Practical alignment: build once, report many
The companies that disclose to both frameworks efficiently follow a similar pattern:
1. Single source of truth for environmental data
A canonical inventory of energy, fuel, water, commodity volumes, emissions, and waste, ingested from operational systems and tagged with the categories required by both frameworks. This avoids the most common audit finding: different numbers for the same data point in different filings.
2. One materiality assessment
Run a CSRD compliant double materiality assessment. The same impact and financial assessment identifies the topics relevant for CDP and frames the data collection priorities.
3. One target architecture
Validated SBTi targets, near term and net zero, satisfy both frameworks. Build them once, report progress annually in both.
4. One governance framework
Document board oversight, executive responsibility, incentive structures, and risk integration once. Reuse the same evidence, reformatted, in both filings.
5. One assurance plan
Plan assurance to cover CSRD requirements, then leverage the same verified inventory for CDP scoring credit. CDP rewards verified data heavily, so the assurance investment for CSRD pays back in CDP scoring.
Timeline alignment
The CDP cycle (April submission, autumn scoring) and the CSRD cycle (linked to annual report) can be aligned with thoughtful planning:
- Q4: close the inventory, run verification, finalise the annual sustainability statements draft.
- Q1: complete CSRD report and audit, file with annual report.
- Q2: reuse the audited inventory and narrative to populate the CDP questionnaire that opens in April. Submission by early June.
- Q3 to Q4: receive CDP score, integrate findings into next year’s data plan.
This sequence treats CSRD as the upstream rigour and CDP as the downstream amplifier. The data work happens once, not twice.
Common mistakes
When CDP and CSRD are run as separate projects, the same problems repeat:
- Different boundaries: a slightly different list of entities included in CDP vs CSRD, leading to inconsistent emissions totals.
- Different methodologies: one uses location based Scope 2, the other market based, without clear documentation.
- Different targets: a target reported to CDP that is not in the CSRD transition plan, or vice versa.
- Different governance evidence: board oversight described differently across filings.

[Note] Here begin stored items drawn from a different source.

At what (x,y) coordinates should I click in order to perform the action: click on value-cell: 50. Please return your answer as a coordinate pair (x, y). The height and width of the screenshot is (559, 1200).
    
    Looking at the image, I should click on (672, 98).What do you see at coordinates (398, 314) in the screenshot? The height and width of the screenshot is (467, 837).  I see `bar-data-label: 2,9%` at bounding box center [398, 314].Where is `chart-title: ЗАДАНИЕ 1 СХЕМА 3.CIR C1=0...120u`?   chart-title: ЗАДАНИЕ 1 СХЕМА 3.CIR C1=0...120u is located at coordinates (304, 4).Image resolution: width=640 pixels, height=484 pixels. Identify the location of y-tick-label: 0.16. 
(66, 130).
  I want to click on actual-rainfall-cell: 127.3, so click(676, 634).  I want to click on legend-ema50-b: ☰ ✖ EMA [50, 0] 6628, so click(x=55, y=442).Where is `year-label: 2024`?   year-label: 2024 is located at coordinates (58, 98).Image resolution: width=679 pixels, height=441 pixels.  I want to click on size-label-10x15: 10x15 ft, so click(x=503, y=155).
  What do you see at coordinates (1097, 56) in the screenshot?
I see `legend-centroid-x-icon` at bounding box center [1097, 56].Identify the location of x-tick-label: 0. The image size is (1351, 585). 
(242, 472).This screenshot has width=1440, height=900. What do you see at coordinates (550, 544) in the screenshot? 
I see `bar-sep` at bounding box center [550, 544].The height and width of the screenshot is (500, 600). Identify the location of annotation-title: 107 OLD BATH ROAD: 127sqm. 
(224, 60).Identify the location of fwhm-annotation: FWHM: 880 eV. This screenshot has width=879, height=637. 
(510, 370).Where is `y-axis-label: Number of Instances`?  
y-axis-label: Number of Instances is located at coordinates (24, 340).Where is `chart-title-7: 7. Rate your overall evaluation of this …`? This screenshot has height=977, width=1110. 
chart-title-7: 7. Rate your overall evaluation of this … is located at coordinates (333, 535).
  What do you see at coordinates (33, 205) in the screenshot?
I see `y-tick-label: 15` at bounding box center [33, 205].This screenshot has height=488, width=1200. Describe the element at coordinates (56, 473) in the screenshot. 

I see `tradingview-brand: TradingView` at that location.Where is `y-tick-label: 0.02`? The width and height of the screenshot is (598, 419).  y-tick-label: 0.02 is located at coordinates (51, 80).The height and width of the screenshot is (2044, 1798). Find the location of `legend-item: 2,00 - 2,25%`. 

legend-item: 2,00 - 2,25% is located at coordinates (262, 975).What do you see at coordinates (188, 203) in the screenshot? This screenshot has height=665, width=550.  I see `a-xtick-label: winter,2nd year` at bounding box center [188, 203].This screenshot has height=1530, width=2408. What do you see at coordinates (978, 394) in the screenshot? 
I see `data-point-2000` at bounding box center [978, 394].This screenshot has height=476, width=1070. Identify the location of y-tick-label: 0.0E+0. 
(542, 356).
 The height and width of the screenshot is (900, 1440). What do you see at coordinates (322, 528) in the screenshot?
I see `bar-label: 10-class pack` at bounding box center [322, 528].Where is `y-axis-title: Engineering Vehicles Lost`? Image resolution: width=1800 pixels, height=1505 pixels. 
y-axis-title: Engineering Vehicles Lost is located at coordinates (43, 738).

Auditors and CDP scorers increasingly cross check filings. Inconsistencies trigger findings.
Where Dcycle fits
The architecture that supports both CDP and CSRD efficiently is exactly what Dcycle is built to provide: a single canonical inventory ingested from operational systems, structured in GHG Protocol categories that both frameworks require, with audit ready evidence per datapoint and outputs in CDP and ESRS compatible formats. The same data populates the CSRD sustainability statements and the CDP questionnaire without retyping or reconciliation.
If you want to see how this would apply to your specific timeline, see the CSRD resource hub for the regulatory side or request a demo to walk through the integrated approach.
Final thought
Treating CDP and CSRD as two projects is the most expensive way to comply with both. Treating them as two views of the same data discipline is what allows sustainability teams to spend time on insight and decarbonisation rather than reconciling spreadsheets between filings. The companies that align them now will be those whose disclosures are consistent, defensible, and credible to investors, regulators, and customers alike.